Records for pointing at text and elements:

▽

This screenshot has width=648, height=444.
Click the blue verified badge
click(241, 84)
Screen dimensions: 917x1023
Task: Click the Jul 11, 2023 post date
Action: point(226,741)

△

Arrange all the lines of the rows above as a numbered list, leaving out any blank lines.

1. This screenshot has width=648, height=444.
2. Click the blue verified badge
3. click(241, 84)
4. Screen dimensions: 917x1023
5. Task: Click the Jul 11, 2023 post date
6. Action: point(226,741)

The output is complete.